Creates and saves a superuser with the given email and password.
"""
user = self.model(
email=self.normalize_email(email)
)
user.full_name = full_name
user.set_password(password)
user.full_name = full_name
user.staff = True
user.admin = True
user.save(using=self._db)
return user
# Create your models here.
class User(AbstractBaseUser):
email = models.EmailField(max_length=255, unique=True)
full_name = models.CharField(max_length=255, null=True, blank=True)
active = models.BooleanField(default=True) # to login
staff = models.BooleanField(default=False) # a admin user; non super-user
admin = models.BooleanField(default=False) # a superuser
created_date = models.DateTimeField(auto_now_add=True)
USERNAME_FIELD = 'email'
REQUIRED_FIELDS = ['full_name'] # Email & Password are required by default.
objects = UserManager()
def __str__(self):
return self.email
def get_full_name(self):
# The user is identified by their email address
return self.email
def get_short_name(self):
# The user is identified by their email address
return self.email
def has_perm(self, perm, obj=None):
"Does the user have a specific permission?"
# Simplest possible answer: Yes, always
return True
def has_module_perms(self, app_label):
"Does the user have permissions to view the app `app_label`?"

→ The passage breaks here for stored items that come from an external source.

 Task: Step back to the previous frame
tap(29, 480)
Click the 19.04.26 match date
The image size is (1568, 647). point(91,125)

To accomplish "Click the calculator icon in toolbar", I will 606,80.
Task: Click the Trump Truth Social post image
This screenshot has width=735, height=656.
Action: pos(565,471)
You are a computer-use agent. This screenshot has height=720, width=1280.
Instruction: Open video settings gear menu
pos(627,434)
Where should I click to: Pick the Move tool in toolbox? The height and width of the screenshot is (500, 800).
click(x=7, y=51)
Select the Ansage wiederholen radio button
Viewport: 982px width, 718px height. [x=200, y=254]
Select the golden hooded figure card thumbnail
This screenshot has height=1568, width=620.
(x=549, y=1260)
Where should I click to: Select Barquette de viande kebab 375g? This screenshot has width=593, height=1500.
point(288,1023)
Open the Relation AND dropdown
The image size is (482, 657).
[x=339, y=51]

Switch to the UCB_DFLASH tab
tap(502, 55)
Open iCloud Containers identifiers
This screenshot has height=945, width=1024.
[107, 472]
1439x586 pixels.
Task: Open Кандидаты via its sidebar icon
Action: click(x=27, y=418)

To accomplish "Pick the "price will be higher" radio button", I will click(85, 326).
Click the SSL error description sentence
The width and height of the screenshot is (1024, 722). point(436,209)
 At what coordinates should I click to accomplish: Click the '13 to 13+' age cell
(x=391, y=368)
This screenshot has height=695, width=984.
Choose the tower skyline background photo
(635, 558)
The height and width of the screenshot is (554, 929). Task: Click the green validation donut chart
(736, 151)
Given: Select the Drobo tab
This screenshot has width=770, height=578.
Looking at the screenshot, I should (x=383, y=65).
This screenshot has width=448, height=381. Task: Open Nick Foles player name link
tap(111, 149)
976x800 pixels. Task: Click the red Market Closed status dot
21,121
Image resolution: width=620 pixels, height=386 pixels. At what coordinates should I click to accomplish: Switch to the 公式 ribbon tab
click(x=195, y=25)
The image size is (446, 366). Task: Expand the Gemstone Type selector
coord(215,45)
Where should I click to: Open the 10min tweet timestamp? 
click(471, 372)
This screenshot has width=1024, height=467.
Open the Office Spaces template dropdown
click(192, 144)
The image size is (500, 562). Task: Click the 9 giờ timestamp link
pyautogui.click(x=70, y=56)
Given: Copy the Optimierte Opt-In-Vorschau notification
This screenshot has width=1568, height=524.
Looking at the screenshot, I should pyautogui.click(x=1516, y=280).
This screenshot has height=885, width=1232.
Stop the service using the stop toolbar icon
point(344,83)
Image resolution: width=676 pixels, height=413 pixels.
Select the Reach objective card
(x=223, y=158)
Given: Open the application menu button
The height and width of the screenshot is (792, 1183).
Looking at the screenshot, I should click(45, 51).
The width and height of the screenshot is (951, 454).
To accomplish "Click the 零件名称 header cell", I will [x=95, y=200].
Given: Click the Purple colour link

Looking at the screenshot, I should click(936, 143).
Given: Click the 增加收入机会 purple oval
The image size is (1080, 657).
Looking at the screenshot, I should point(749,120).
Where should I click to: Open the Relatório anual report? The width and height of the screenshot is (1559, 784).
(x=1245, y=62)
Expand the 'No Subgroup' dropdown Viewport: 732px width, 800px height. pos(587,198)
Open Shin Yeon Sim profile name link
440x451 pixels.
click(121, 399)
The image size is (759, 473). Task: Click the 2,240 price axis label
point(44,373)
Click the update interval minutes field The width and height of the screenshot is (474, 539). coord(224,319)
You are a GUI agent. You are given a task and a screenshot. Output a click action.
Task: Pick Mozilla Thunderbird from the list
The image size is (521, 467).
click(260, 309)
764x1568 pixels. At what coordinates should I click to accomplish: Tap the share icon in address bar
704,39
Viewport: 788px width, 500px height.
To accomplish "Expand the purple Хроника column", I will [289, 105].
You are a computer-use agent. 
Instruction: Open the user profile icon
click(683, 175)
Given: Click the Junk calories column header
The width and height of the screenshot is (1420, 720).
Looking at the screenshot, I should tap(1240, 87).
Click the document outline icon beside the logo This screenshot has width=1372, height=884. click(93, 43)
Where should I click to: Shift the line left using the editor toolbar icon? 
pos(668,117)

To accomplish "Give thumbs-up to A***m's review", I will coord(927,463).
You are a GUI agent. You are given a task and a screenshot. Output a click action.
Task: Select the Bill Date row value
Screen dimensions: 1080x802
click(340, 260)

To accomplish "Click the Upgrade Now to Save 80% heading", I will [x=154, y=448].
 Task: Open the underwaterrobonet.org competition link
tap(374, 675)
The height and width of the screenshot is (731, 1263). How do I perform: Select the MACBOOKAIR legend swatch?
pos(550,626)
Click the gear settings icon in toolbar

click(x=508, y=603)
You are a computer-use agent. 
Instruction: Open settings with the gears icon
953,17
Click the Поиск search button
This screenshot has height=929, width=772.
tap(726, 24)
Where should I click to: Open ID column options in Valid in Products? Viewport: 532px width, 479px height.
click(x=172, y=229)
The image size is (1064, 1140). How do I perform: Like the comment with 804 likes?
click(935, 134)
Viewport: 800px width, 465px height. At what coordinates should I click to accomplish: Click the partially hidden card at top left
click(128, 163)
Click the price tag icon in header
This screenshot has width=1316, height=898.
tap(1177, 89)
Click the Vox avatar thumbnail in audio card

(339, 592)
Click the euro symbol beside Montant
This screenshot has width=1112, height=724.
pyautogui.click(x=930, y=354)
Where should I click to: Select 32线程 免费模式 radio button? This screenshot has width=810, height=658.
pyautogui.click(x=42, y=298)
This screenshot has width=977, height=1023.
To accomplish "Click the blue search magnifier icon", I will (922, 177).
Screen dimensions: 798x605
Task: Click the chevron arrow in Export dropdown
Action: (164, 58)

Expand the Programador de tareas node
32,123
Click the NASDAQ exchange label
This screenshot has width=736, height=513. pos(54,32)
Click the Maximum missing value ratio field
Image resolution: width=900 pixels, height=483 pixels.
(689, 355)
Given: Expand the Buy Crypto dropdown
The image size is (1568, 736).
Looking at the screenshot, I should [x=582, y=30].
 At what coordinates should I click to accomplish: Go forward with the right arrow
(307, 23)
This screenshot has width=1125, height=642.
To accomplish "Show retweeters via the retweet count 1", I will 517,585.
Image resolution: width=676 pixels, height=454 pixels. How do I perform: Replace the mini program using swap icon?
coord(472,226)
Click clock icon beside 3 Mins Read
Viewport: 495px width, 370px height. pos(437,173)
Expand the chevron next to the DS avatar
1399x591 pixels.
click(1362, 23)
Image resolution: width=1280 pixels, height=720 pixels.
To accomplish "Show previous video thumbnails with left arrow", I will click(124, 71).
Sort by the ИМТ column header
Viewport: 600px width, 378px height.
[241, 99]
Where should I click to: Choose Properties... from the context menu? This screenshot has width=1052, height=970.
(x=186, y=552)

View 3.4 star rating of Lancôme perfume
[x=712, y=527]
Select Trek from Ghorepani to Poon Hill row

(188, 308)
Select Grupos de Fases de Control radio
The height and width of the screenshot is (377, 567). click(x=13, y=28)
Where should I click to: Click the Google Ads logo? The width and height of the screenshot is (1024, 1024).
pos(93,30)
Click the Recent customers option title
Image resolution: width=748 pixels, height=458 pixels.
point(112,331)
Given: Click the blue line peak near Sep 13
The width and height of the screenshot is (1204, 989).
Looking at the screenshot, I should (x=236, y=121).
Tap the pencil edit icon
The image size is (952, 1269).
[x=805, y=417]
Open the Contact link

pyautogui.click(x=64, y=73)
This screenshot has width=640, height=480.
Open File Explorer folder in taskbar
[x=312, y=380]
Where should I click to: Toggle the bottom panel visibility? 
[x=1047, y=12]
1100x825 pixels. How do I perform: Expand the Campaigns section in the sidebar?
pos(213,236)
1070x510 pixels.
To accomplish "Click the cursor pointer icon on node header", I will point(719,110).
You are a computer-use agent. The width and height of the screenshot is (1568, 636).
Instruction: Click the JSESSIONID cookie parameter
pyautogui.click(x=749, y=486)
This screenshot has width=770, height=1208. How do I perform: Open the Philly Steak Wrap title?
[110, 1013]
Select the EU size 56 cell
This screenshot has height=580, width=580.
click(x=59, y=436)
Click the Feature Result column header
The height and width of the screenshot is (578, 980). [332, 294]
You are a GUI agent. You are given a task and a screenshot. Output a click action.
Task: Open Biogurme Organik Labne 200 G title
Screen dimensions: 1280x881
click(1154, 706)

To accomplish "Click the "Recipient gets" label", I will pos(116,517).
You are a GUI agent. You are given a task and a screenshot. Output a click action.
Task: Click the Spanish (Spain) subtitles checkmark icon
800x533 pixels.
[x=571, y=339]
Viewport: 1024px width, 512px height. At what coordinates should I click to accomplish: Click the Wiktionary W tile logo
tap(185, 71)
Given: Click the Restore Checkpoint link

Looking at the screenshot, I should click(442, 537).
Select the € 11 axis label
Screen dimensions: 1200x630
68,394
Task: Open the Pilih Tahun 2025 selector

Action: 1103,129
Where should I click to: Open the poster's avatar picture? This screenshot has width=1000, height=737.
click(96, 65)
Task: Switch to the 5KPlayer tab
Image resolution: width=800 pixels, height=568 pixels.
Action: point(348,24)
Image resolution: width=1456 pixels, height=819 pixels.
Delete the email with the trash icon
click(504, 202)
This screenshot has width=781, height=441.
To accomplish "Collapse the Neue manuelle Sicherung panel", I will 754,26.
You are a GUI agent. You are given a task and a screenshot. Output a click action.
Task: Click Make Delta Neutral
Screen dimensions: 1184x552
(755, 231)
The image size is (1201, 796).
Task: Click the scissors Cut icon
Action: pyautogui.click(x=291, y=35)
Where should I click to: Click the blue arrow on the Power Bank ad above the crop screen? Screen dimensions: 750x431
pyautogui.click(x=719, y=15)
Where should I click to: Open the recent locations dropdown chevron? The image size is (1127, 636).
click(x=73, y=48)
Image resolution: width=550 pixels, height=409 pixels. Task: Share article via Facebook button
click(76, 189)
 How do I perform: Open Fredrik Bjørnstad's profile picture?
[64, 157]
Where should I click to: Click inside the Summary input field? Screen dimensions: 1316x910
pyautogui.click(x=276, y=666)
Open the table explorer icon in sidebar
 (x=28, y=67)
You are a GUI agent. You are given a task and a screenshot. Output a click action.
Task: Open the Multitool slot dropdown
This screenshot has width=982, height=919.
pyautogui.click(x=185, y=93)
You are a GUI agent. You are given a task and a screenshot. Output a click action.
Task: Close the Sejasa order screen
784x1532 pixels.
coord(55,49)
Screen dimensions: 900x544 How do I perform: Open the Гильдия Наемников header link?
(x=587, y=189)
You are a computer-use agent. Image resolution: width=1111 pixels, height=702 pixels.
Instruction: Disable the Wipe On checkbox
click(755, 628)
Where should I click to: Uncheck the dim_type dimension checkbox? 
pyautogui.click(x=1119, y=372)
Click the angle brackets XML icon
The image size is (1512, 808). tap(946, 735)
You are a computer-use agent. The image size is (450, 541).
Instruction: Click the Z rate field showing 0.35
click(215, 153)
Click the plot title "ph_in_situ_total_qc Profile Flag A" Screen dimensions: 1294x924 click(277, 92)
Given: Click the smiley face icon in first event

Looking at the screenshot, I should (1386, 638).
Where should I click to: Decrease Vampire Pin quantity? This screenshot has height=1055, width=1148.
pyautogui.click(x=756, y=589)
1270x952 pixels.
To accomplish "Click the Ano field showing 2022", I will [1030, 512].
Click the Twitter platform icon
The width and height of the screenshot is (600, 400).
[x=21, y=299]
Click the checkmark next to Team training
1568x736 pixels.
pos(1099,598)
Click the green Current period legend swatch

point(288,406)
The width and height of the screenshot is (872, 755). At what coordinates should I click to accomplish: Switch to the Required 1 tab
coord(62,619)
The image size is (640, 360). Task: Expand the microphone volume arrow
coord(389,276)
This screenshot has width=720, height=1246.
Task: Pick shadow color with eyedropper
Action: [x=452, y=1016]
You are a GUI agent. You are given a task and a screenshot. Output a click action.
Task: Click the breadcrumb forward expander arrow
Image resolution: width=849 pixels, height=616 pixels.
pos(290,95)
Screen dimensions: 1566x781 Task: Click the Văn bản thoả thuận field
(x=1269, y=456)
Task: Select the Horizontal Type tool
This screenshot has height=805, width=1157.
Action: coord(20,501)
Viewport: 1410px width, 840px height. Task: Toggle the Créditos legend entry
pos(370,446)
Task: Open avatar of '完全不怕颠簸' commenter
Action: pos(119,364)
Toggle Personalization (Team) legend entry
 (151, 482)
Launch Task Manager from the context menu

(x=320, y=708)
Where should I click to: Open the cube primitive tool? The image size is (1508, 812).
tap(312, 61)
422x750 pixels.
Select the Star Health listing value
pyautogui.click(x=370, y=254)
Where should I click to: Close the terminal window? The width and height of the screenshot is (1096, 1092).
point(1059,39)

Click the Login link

# Simplest possible answer: Yes, always
return True
#property
def is_staff(self):
"Is the user a member of staff?"
return self.staff
#property
def is_admin(self):
"Is the user a admin member?"
return self.admin
#property
def is_active(self):
"Is the user active?"
return self.active
class Account_type(models.Model):
name = models.CharField(max_length=50, null=True, blank=True)
class Profile(models.Model):
user = models.OneToOneField(User, on_delete=models.CASCADE)
account_type = models.ForeignKey(Account_type, on_delete=models.CASCADE)
register.html
from django.shortcuts import render, redirect
from . forms import RegisterForm, LoginForm
# Create your views here.
def RegisterForm(request):
if request.method == 'POST':
form = RegisterForm(request.POST)
if form.is_valid():
form.save()
else:
form = RegisterForm()
context = {
'form' : form
}
return render(request, 'account/register.html', context)
The view logic is simple as you can see. Just saving up the request into the database. The tutorial itself did not tell anything about the view for login and register.
So, What am I doing wrong here.
Thank you
The problem is that your view RegisterForm has the same name as your form, hence if you call RegisterForm in your view, it will resolve to the view function, and make a recursive call.
Normally (top-level) functions are written in snake_case, hence you can rewrite it to register_form, or even better register (since it is not a form at all):
from django.shortcuts import render, redirect
from . forms import RegisterForm, LoginForm
# Create your views here.
def register(request):
if request.method == 'POST':
form = RegisterForm(request.POST)
if form.is_valid():
form.save()
return redirect('some-view-name')
else:
form = RegisterForm()
context = {
'form' : form
}
return render(request, 'account/register.html', context)
Normally a successful POST request results in a redirect to implement the Post/Redirect/Get pattern [wiki]. So I strongly advise you to use redirect(..) [Django-doc] and replace some-view-name with the name of a view to which you want to redirect.